My current job involves aggregating a lot of information from many websites, all of which are constructed using different tools, frameworks, approaches, etc. So, pretty much a standard web scraping challenge, except perhaps with some additional hurdles introduced by the fact that our industry hosts some of the oldest, ugliest websites you’ve ever seen. About that I will have no more to say today, but for the purposes of this post it is sufficient to note that many of these sites are… sigh… table-driven.
If you’ve spent a lot of time with xpath expressions and have used tools like FirePath and tried to develop good expressions and export them to use in running applications, then you probably knew where I was going with this as soon as you saw the title. For the rest of you, maybe this will save you a few minutes somewhere down the road.
The TBODY element is a child of the TABLE element, and is used to encapsulate a body within the table. Here’s an example:
<TABLE><TBODY><TR><TD>ugh caps</TD></TR></TBODY></TABLE>
According to the standard the TBODY element is optional unless a table has more than one body. Most tables have just one body, and most tables that I see in the wild omit the TBODY element from the markup.
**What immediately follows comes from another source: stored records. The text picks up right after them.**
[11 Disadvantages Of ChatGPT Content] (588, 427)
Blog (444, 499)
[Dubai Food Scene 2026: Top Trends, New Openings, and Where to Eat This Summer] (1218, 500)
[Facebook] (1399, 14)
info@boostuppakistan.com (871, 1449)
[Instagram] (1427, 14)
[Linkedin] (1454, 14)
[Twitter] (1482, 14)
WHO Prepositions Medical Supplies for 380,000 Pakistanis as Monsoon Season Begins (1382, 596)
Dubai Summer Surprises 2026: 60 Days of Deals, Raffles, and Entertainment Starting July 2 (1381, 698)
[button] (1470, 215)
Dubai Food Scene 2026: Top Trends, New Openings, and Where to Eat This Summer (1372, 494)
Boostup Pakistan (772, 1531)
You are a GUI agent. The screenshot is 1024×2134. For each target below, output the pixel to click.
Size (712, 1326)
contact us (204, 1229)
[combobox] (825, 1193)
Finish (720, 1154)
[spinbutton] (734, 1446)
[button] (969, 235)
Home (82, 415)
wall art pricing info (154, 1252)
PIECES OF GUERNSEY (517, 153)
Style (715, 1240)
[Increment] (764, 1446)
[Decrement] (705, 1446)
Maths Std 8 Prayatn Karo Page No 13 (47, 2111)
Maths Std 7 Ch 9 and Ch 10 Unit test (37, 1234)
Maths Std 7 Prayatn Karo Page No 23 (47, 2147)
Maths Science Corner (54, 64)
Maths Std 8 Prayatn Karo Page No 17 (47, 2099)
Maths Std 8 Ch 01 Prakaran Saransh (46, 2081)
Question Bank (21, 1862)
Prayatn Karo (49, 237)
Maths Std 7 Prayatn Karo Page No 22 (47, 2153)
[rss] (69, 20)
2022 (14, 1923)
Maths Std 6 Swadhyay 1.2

So can we forget about it? Not really. If you’re developing an xpath expression in FireFox, for example, and looking at the page DOM as you work, then you’re seeing TBODY in the tables whether it was present in the page markup, or not. Most browser rendering engines insert a TBODY around table contents. I’m not sure why, but I assume it makes the parsing or rendering path more efficient.
If you’re using something like FirePath then the expression you’re developing is evaluated against the DOM, meaning that it won’t match if you don’t insert the TBODY. But what if the TBODY isn’t actually in the markup? Then that xpath expression won’t match when you move it to your application. Maybe.
It won’t match if you’re running your xpath against the page markup, and the TBODY is not in the page markup. But what if you render the page in memory using something like phantomjs, a task that is more often than not required in order to access the full content displayed on the page? If you do, then what you end up scraping is the rendered DOM, serialized back into html markup. Guess what? That means the TBODY is back.
The bottom line is: if you’re scraping page markup text retrieved from the site server, and the TBODY element is not used in a table, then you don’t want it in your xpath either. If you’re scraping page markup retrieved from a server-side in-memory rendering engine then you will need the TBODY, whether it was present in the markup or not.